The spy who said ‘really’
Oh. Dear. God. That was my first reaction when I saw this new ad broadcast on a government satellite channel: A young fellow walks into a cafe plastered with revolutionary slogans (including the epic rallying cry of the revolution "bread, freedom, and social justice") and zeroes in on three young people at a table. "I ...
Oh. Dear. God.
Oh. Dear. God.
That was my first reaction when I saw this new ad broadcast on a government satellite channel:
A young fellow walks into a cafe plastered with revolutionary slogans (including the epic rallying cry of the revolution "bread, freedom, and social justice") and zeroes in on three young people at a table. "I like you all very much," he says with a hint of an accent (think of an Arab Borat). They all chat, discussing inflation, transportation problems, and so on — everything that you might see on the front page of every newspaper, basically.

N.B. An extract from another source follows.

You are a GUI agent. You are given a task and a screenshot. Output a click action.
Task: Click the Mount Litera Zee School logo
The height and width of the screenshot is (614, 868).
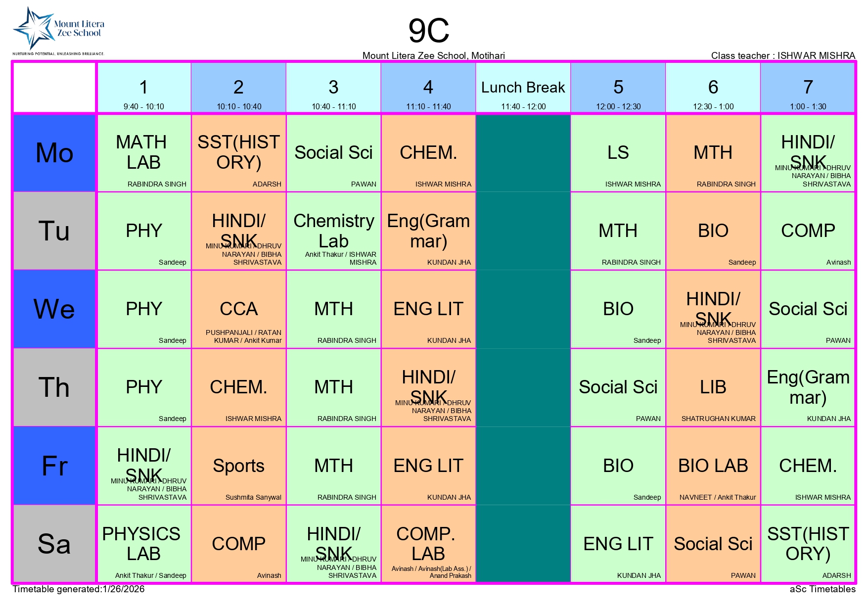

"Really?" he says, in English. Then he proceeds to send a text message, supposedly with all the "intel" he has just gathered. The whole thing is accompanied by haunting music and a voiceover that warns against trusting people and endangering the country. (The voice seems to come from the same guy who tries to sell us yoghurt in the next commercial.) The camera fades out, and then we see the following slogan: "Every word has a price; a word can save a nation."
I replayed it, and quickly went from amusement to horror. This wouldn’t be the first time the Egyptian government has resorted to stoking xenophobia for its own purposes.
During the revolution, foreign reporters — in fact, all reporters — were accused in no few words of being spies. A few months ago, the government attempted to prosecute a number of local and foreign democracy NGOs on unproved accusations of "serving foreign interests." (The foreign activists were allowed to fly home after hefty bail was paid by the U.S. government.)
This, however, was a new low. The ad is dumb and heavy-handed. The subliminal accusations it makes against the local activist community — the revolutionary slogans on the wall, the Palestinian keffiyeh worn by one of the men — are horrendous. And the ad is being aired just as the ruling military junta’s preferred candidate, Ahmed Shafiq, is running on a platform of "restoring security."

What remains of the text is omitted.